▶ [Zu erledigende Aufgaben]:
1: Übernimm aus dem Interview mit Christian Streich einen Abschnitt wortgetreu. Er beginnt bei den Worten „Frage: Herr Streich, rechnen“ und endet nach „Madrid gewonnen hat?“.
2: Nenne alle Fußballvereine, die im Interview mit Christian Streich namentlich erwähnt werden.

▶ [Vorliegender Text]:

* * * * * * *

Frage: Herr Streich, rechnen Sie sich für das Spiel am Samstag gegen den Deutschen Meister Chancen aus?

Christian Streich: Wenn wir gegen Dortmund keine 100 Prozent erreichen, verlieren wir das Spiel. Aber 100 Prozent sind natürlich viel. Wir werden mit dem BVB auf jeden Fall eine Mannschaft sehen, die aufgrund ihrer Qualität die Leute im Stadion erfreuen wird.

Frage: Wie groß war Ihre Überraschung, dass Dortmund am Mittwoch gegen Real Madrid gewonnen hat?

Streich: Dass die da so gut gespielt haben, hat mich überhaupt nicht überrascht, wirklich nicht. Genauso wenig wie mich der Schalker Sieg bei Arsenal London überrascht hat. Beide Mannschaften sind derzeit in Topform.

* * * * * * *

▶ [Entnommenes Material]:
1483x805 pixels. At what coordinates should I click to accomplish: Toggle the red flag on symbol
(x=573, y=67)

* * * * * * *

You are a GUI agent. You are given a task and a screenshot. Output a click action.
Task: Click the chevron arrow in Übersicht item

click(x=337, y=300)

* * * * * * *

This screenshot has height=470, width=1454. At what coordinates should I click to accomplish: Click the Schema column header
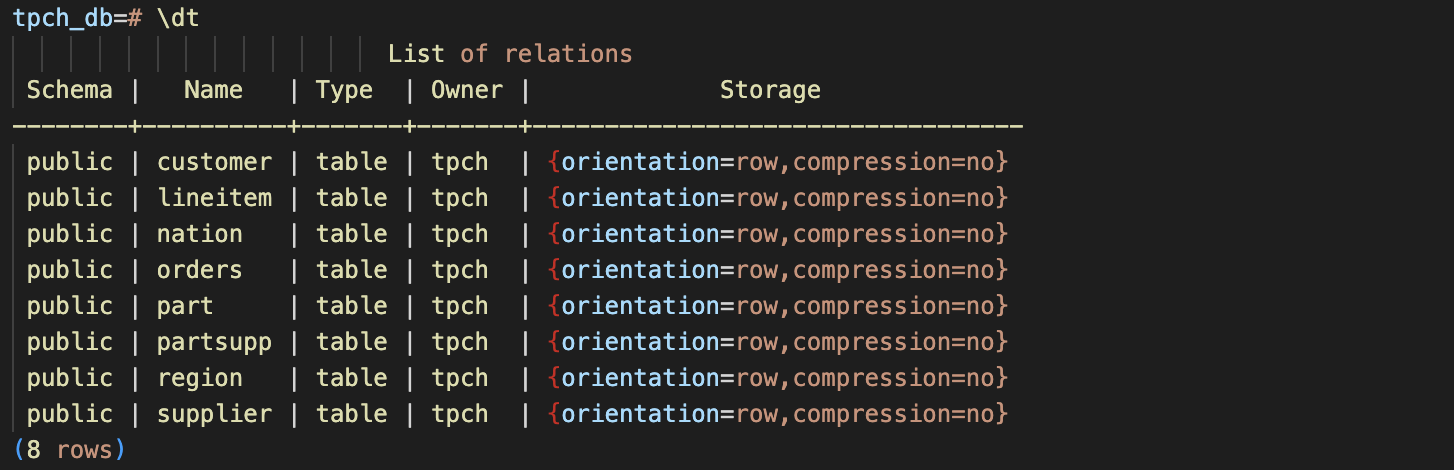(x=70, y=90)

* * * * * * *

▶ [Gelöste Aufgaben]:
1:
Frage: Herr Streich, rechnen Sie sich für das Spiel am Samstag gegen den Deutschen Meister Chancen aus?

Christian Streich: Wenn wir gegen Dortmund keine 100 Prozent erreichen, verlieren wir das Spiel. Aber 100 Prozent sind natürlich viel. Wir werden mit dem BVB auf jeden Fall eine Mannschaft sehen, die aufgrund ihrer Qualität die Leute im Stadion erfreuen wird.

Frage: Wie groß war Ihre Überraschung, dass Dortmund am Mittwoch gegen Real Madrid gewonnen hat?

2:
Dortmund (BVB)
Real Madrid
Schalke
Arsenal London